---------- TEXT SEGMENT

That uni degree is going to cost them tens of thousands of dollars, and that debt is indexed every year, meaning that many will never pay it off and will carry the weight of that debt around their necks for the rest of their lives—that indexation and that debt created by a generation of politicians who had access to free university. That house that young people are told they should save for is completely unaffordable now, unless Mummy and Daddy can help them out by loaning them the money or gifting them a house. If they were lucky enough to sneak into the market over the last few years—maybe they believed what Dr Lowe told them when he said interest rates wouldn't go up until 2024 at the earliest—the RBA is smashing them with interest rate rise after interest rates rise, sending them to the wall and in many cases turning them inside out, where their mortgage is now larger than the value of their property. And if they're renting they are being smashed to pieces by the same wealthy generation of landlords.
And who's done all this to those millions of Australian young people and those millions of Australians being ground into poverty? It is the people in this room right now who are listening to this speech, the people who do the bidding of corporations—because, let's face it, they want to sit on the boards of these corporations in the future. They're doing the bidding of landlords because they've completely given up on education, hard work and decent jobs as a pathway to a better life in Australia. According to the Labor and Liberal parties, if you don't own multiple houses then you are not worth the time of day. And, as far as they are concerned, it's tough luck if you can't afford the rent. This budget gives nearly $17 billion in direct handouts to wealthy property moguls and contains no money—no money at all—for direct investment into new social and affordable housing. There is nothing for renters, no direct investment into social and affordable housing or public housing, and $16.8 billion for wealthy property speculators.

--------------------
---------- INFORMATION SHOWN

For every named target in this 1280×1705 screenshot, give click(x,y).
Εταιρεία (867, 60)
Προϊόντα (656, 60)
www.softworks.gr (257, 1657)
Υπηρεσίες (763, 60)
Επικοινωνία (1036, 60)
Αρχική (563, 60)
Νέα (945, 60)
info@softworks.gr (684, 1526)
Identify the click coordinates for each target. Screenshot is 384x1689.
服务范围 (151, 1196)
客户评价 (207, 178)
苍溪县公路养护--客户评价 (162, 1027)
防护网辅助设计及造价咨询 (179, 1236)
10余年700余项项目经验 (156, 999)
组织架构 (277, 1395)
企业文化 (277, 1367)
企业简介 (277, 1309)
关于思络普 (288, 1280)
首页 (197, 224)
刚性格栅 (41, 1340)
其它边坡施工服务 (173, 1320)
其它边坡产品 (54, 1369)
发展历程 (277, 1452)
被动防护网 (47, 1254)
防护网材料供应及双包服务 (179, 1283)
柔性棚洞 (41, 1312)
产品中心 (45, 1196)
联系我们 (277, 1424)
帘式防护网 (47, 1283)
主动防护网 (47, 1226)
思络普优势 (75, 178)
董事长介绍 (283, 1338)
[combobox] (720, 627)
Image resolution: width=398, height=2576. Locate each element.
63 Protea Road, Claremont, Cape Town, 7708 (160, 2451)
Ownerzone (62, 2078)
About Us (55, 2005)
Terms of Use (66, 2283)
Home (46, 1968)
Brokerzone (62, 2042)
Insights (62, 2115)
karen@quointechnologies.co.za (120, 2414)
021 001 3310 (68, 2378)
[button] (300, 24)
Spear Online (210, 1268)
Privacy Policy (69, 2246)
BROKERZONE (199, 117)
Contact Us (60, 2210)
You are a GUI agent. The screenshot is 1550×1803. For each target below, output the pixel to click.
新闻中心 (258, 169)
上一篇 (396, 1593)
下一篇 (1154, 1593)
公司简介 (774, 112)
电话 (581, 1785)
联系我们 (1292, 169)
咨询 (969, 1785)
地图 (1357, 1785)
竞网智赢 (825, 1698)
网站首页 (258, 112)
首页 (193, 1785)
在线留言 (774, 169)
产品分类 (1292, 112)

--------------------

## PROBLEMS AND TASKS
• a. Name every specific person or organization that the speech on youth debt and housing mentions by name.
• b. Take the speech on youth debt and housing further, starting after its final sentence about the $16.8 billion for wealthy property speculators.

## ANSWERS FOR EACH ITEM
• a. Dr Lowe, the RBA, the Labor party, the Liberal party

• b.
This is a budget and, ultimately, this is a parliament that is just saying to people who are being marginalised and ground into poverty: 'Tough luck. Tough luck about your HECS debt. You should've gone to uni in the seventies and eighties when people in this place had the opportunity to go to uni and get a free university degree.' This budget says to people: 'Tough luck if you can't make ends meet. Tough luck if they ignore you. Tough luck if you want to hand over a sustainable climate and a functioning ecosystem to your children and your grandchildren so that they can have access to the same opportunities that we all had. Tough luck to you, because we're going to keep publicly subsidising burning fossil fuels.'
I'll tell you what: poor people in this country, young people in this country, people who believe in a functioning climate and a functioning ecosystem on this planet that ultimately supports everyone's life, we are fuming right now, and rightly so. Those people—and I am one of them—have every right to be angry, because we are collectively victims of daylight robbery by the people that we collectively elected to represent us. This is a Labor government. If only we had a progressive government in this country, rather than a government and a Prime Minister that daily are earning the reputation of being timid.